Restraining Order

Original

South Park's Cartman In Afghanistan

"God, what a craphole, dude! This is like East Denver! Jesus Chrrrrrist!"

Sanitized

South Park's Cartman In Afghanistan

"God, what a craphole, dude! This is like East Denver!"

They're finally washing Cartman's mouth out with soap. And they're toning down slutty Samantha, too. Just as Congress is slamming broadcasters over foul language, producers are squeezing more money out of cable's most risqué shows by selling them in syndication to broadcast stations and tamer cable networks. We've screened sanitized versions of Comedy Central's South Park
and HBO's Sex and the City
that syndicators are taking to stations to demonstrate they'll work on broadcast TV.

It's clear, from what we've been seeing, that TV executives are trying to thread a slender needle, toning down language and other content without alienating fans or destroying the flavor that has made the shows such breakthroughs. HBO's funny, raunchy Sex and the City
hits TBS in June and shows up on broadcast stations next year, too. Comedy Central's deliciously vulgar cartoon South Park
is slated to bow on TV stations in fall 2005.

Still, the new anti-indecency wave is making things difficult. "The Janet Jackson thing is bad for everyone," says Mort Marcus, president of Debmar Studios, which is selling Comedy Central's South Park
in syndication with more than 60% of the country already cleared. "The fact of the matter is, it puts more of a microscope on the editing of the show."

For South Park,
Comedy Central's top-rated program now entering its eighth season, the five edited versions screened aren't dramatically different from the originals, with such words and phrases as "goddammit," "Jesus Christ," "asshole," and "butt-plug," toned down to "dammit," "ass," and "butt."

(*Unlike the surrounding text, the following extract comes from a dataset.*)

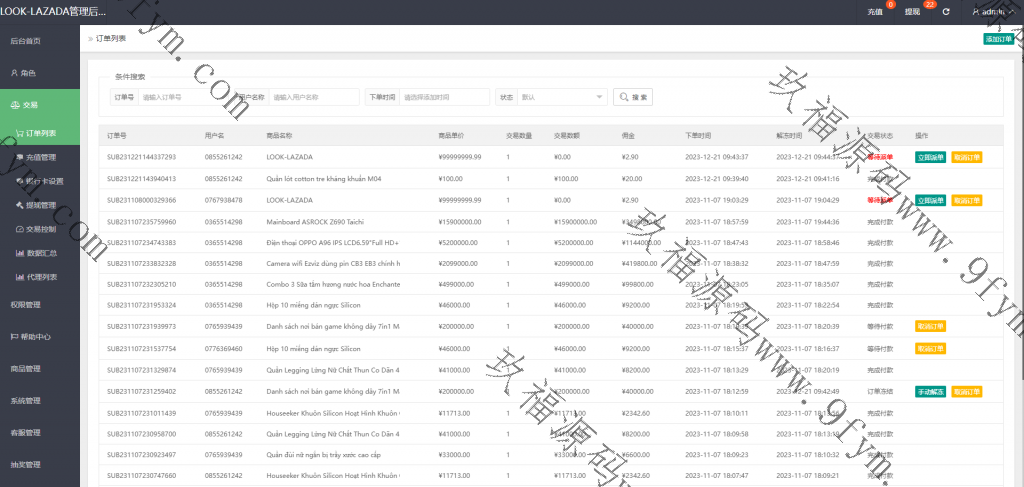Image resolution: width=1024 pixels, height=487 pixels.
Task: Click the green 添加订单 button
Action: (x=998, y=39)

Some phrases, such as "sucks ass" and "ass rammer," are nixed, but much of the original language remains. And, while broadcast viewers won't see Osama bin Laden's head get blown off by U.S. freedom fighters (however much they may want to), they'll still see Kenny die in some gruesome fashion in nearly every episode.

"There are some episodes that deal with violence, so there's a little bit of cleaning that up," Marcus says. "But those are easy. They have nothing to do with the storyline.

"But if they are having a seven-minute discussion of putting a penis into a vagina, I don't know how to keep it."

Out of the 155 episodes that will eventually be ready for syndication, Marcus says, some 15% are probably too dirty to air on broadcast TV.

In one episode, fictional network executives decide to allow the word "shit" to be uttered for the first time on broadcast TV. In the South Park
episode it was said 162 times over the course of the half-hour. That show won't be in the rotation.

"South Park
is always about what's right and what's wrong," says Sean Long, director of programming at Weigel Broadcasting, which bought the show for its stations in Chicago, Milwaukee, and South Bend, Ind. "I don't think what Janet Jackson did was right, but I don't think the industry should be overreacting. There should be lines of decency, but a lot of people are just trying to protect their necks and their assets."

Still, he acknowledges, "with all the heightened awareness about indecency and language, we are going to be very responsible with the show. It's not going to be held to a lower standard than any other program we air."

Meaning, what stays is the show's willingness to offend anyone and everyone with over-the-top racist stereotypes and ridiculous takes on current events.

Sex and the City, by contrast, poses other challenges as HBO and its partners in syndication—TBS, Tribune and other stations—start trimming it. And the trims are more noticeable. B&C saw three episodes headed for broadcast; they are largely intact, except there isn't much evidence of super-sex-charged Samantha. The show is live action, so editing racy dialogue is more difficult. Plus, the Sex and the City
girls, particularly Samantha, often have entire plot lines around some high-wattage sex issue.

For example, in one episode, Samantha wonders if she can continue a relationship with a man who has "funky spunk." In another, she learns about female ejaculation from her new lesbian lover. Charlotte dumps a guy who screams out "you bitch, you whore" when they are having sex.

Also, the episodes have to be chopped for time. On commercial-free HBO, episodes run 25-30 minutes. Broadcasters want 22-minute "half-hours" so they can insert commercials. Given the inevitable cuts, that time gap could make it easier for editors. HBO shot "coverage" on all of the sex scenes, so that should help, too. And the cast re-recorded some of the dialogue so it can be relooped.

The surgery on the TBS episodes is expected to be less severe because the network plans to insert commercials but let the show run longer than a half-hour. TBS wouldn't provide copies of any cleaned-up episodes. "Even if we cut 8%, it's still 92% Sex and the City," says Steve Koonin, executive vice president of TBS and TNT. "It's not about the sex and the language, it's about the women."

Even though the broadcast version will have to be more scrubbed-down than TBS's version, broadcast has 15 months to see how TBS handles it.

And the good thing for both shows is that Congress generally has as bad a case of attention deficit disorder as the South Park
boys. By fall 2005, Janet Jackson's halftime stunt should be forgotten and, with it, most of the anti-indecency hysteria.